Trotzdem bemüht er sich zu erklären, daß auch er, der angepaßte Mitmacher, sich durch „schlitzohrig-taktisches Verhalten“ vor „verantwortungsvollen Aufgaben zu drücken versuchte“. Deshalb sei er auch erst nach siebeneinhalb Jahren Oberstleutnant geworden.

Den unauffälligen Mittelweg dankt Koch allerdings heute niemand. Die Stadt Berlin ignoriere ihn und seine archivarischen Bemühungen aufgrund seiner Stasi- Vergangenheit, klagt der Sammler. Fördermittel, wie jeder sich selbständig machende Arbeitslose sie üblicherweise erhält, blieben dem Mauerspezialisten verwehrt. „Die Berliner differenzieren nicht“, seufzt Koch, „einmal Stasi – immer Stasi. Aber im Grunde kann ich nicht mal böse sein: Die machen bloß denselben Fehler, den ich früher begangen habe.“

Am meisten ärgert Koch, daß es der Stadt gelang, ihm ein Modell der Mauer zu entreißen, welches der Privatarchivar auf einem Müllplatz in Perleberg entdeckt hatte. Das gute Stück stand schon – von Koch liebevoll restauriert – mit Leihvertrag im Berlin-Museum, als „das Kernstück“ seines Archivs beschlagnahmt wurde. Koch klagte auf Wiederherausgabe – und verlor, weil zur gleichen Zeit die Zentrale Ermittlungsbehörde für Regierungs- und Vereinigungskriminalität ein Verfahren gegen ihn anstrengte. „Dabei ist es doch so: Wenn ich damals nicht zugegriffen hätte, wären die Akten im Reißwolf verschwunden!“

Wahrscheinlich, sinniert Koch, neide man ihm einfach seine Archivschätze. Mit der Mauergedenkstätte an der Bernauer Straße, meint der Mauerspezialist mit einem Anflug von Häme, kämen die Berliner ja auch nicht so recht voran. Auch die Stasi-Verbliebenen, mutmaßt er, würden ihn wohl am liebsten zum Teufel schicken, weil er bereitwillig deren Interna ausquatscht.

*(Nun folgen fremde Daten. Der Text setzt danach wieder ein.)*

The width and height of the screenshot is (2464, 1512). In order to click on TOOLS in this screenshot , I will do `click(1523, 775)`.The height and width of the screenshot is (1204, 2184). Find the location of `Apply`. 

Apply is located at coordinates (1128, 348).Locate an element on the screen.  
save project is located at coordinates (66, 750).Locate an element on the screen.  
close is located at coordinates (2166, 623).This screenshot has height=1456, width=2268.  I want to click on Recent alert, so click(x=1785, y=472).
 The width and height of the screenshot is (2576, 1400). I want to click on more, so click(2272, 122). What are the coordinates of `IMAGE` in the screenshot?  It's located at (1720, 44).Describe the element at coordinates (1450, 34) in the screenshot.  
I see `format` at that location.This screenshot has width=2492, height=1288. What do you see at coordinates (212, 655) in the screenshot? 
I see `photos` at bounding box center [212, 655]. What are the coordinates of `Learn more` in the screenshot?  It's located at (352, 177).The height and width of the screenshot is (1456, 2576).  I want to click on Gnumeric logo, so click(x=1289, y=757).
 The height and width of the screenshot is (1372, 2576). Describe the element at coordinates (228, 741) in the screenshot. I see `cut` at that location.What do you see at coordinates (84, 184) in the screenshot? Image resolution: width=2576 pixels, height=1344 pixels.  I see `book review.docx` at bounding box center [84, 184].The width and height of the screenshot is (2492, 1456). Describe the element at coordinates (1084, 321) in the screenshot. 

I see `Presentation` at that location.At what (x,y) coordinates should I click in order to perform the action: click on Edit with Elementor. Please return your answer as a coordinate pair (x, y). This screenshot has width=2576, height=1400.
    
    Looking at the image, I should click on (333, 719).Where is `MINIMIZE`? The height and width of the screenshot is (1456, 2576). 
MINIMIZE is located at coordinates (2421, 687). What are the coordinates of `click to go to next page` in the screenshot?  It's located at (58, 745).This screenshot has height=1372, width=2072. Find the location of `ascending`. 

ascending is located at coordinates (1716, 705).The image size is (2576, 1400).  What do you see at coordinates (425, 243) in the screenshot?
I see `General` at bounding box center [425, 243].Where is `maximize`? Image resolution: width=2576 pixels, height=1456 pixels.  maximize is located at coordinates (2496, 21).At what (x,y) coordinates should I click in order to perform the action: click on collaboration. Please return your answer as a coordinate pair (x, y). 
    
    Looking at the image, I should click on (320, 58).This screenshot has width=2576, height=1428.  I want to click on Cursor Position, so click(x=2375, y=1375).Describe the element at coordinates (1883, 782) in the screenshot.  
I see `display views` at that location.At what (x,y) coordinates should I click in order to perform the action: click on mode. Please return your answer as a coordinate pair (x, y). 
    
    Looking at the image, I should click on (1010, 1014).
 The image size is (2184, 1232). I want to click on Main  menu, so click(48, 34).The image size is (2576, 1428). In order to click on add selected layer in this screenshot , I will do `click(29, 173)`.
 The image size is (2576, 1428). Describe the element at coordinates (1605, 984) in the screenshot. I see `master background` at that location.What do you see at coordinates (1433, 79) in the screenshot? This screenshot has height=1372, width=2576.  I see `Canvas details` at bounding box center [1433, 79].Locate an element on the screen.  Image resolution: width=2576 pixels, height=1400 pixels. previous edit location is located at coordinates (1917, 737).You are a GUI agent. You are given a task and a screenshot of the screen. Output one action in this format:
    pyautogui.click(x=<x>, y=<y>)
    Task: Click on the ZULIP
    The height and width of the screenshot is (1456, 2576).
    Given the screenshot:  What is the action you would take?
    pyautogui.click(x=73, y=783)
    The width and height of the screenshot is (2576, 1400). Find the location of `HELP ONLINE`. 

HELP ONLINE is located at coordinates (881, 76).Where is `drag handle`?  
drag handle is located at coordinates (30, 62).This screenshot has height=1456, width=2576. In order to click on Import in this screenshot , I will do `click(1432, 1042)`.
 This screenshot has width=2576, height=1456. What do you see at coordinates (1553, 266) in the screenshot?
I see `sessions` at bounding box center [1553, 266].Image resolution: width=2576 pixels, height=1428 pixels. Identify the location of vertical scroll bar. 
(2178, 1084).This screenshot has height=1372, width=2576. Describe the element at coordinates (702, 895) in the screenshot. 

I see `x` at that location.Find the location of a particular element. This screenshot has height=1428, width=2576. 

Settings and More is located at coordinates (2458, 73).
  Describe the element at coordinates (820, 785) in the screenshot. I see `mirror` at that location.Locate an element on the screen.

Wenn der Privatarchivar Besucher durch seine Fotogalerie im Flur führt – Koch mit Christo und Jeanne-Claude, Koch auf dem Mannheimer SPD-Parteitag, Koch bei der Mauerversteigerung in Monte Carlo –, wenn er bei der Präsentation seines Aktenschatzes immer wieder seinen Namen nennt – „Sehen Sie hier, Hagen Koch!“ –, wird klar, daß es dem Ex-Offizier nicht nur um die Aufarbeitung der Mauervergangenheit geht, sondern auch darum, seine eigene Person ins Licht der Öffentlichkeit zu rücken. Kann „ehrliche Selbstbefragung“ ernst genommen werden, wenn deren Motivation zu einem guten Teil Eitelkeit ist?

Fest steht, daß Hagen Koch einen unschätzbaren Vorsprung zumindest gegenüber denjenigen hat, die den Mythos ihres Dissidententums nicht freiwillig auflösten, sondern das skandalträchtige Outing den Medien oder Aktenbearbeitern überliessen. Koch scheut den Vergangenheitsstriptease nicht. Doch schließlich – Geltungsdrang hin oder her: Kochs Anliegen, den östlichen Blick auf die Mauer zu konservieren, hat Berechtigung.